**Instruction A**
Please say whether each statement agrees with the poetry excerpt, answering yes or no and quoting the words of the text that decide it: (i) time is described as a beautiful young woman with long blonde hair; (ii) the speaker recommends Postum and cucumber sandwiches; (iii) the mighty Elm is called the Rolls Royce of rivers.

**Provided text**
--------
Nobody knows where time has come from or what it means
Time is a beautiful young woman with long blonde hair
Time is an accordion wheezing older melodies
Finally time will die and the stars will blow out
Like somebody's birthday candles
And the clocks will stop & we'll float like Chagall's
lovers

Thursday, October 21, 2004

ENDORSEMENT

Oh Lord, I have seen your sparkling rivers!
Your charming peach & your corduroy deer.
I have seen the weather change like tumbling dice,
The Rolls Royce of trees -- the mighty Elm.
As the green pleasant fields have glistened
So I have listened to your owl's hoot
And to the rustling of the breeze in leaves.
The brool of morning coffee,
The cool of the evening mist,
The clouds and the fog,
The pink & orange of autumn.
Hey, what a cheesecake you make!
I recommend Postum and cucumber sandwiches.
Butter melts, tomatoes sing!
Oh Lord, your world is my beloved
Esp. your stars, moon & heavens
But what about your tennis shoes
Also your asphalt roads
& thanks by the way for Lutheran Surrealism!

Oct. 21, 2004

Tuesday, October 19, 2004

POETRY: FUNGUS OR ULCER?

Poetry of a living author should never be praised or mentioned as it tends to encourage the poet. A poet, as Plato argued in the Republic, does not see the unchanging Logos, but gets all kinds of musical ideas regarding phenomena. The poet in this sense is like someone who wears underwear on their head.
--------
**Dataset rows**
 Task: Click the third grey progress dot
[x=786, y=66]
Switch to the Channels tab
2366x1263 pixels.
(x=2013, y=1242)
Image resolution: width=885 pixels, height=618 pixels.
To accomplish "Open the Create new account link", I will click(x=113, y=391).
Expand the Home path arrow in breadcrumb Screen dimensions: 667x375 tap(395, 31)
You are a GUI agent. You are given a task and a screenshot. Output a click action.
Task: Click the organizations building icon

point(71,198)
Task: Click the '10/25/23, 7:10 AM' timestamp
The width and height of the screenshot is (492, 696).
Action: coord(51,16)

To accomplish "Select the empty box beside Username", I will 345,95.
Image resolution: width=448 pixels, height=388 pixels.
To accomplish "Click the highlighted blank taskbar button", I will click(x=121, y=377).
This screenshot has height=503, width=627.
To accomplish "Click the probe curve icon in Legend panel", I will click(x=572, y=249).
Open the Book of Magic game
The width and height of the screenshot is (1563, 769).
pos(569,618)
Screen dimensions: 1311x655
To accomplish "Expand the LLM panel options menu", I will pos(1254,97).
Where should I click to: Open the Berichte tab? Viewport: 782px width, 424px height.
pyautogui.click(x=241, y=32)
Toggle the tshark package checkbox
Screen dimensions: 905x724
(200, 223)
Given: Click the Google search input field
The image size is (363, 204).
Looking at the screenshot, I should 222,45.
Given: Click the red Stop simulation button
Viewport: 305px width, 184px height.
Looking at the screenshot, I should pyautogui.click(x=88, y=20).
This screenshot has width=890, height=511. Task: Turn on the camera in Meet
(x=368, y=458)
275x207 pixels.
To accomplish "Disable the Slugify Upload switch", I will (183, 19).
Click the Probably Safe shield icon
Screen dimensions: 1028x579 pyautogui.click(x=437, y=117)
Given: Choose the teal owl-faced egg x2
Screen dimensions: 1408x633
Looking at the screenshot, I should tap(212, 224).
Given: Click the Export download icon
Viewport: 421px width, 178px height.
--------
**Instruction B**
Update the Dataset rows by changing "Google" to "Bing", starting with the line with "Screen dimensions: 1311x655" and going on through the line with "Looking at the screenshot, I should 222,45.". Leave everything else unchanged, and return only those lines.

**Exercise result A**
(i) Yes: "Time is a beautiful young woman with long blonde hair"
(ii) Yes: "I recommend Postum and cucumber sandwiches."
(iii) No: "The Rolls Royce of trees -- the mighty Elm."

**Exercise result B**
Screen dimensions: 1311x655
To accomplish "Expand the LLM panel options menu", I will pos(1254,97).
Where should I click to: Open the Berichte tab? Viewport: 782px width, 424px height.
pyautogui.click(x=241, y=32)
Toggle the tshark package checkbox
Screen dimensions: 905x724
(200, 223)
Given: Click the Bing search input field
The image size is (363, 204).
Looking at the screenshot, I should 222,45.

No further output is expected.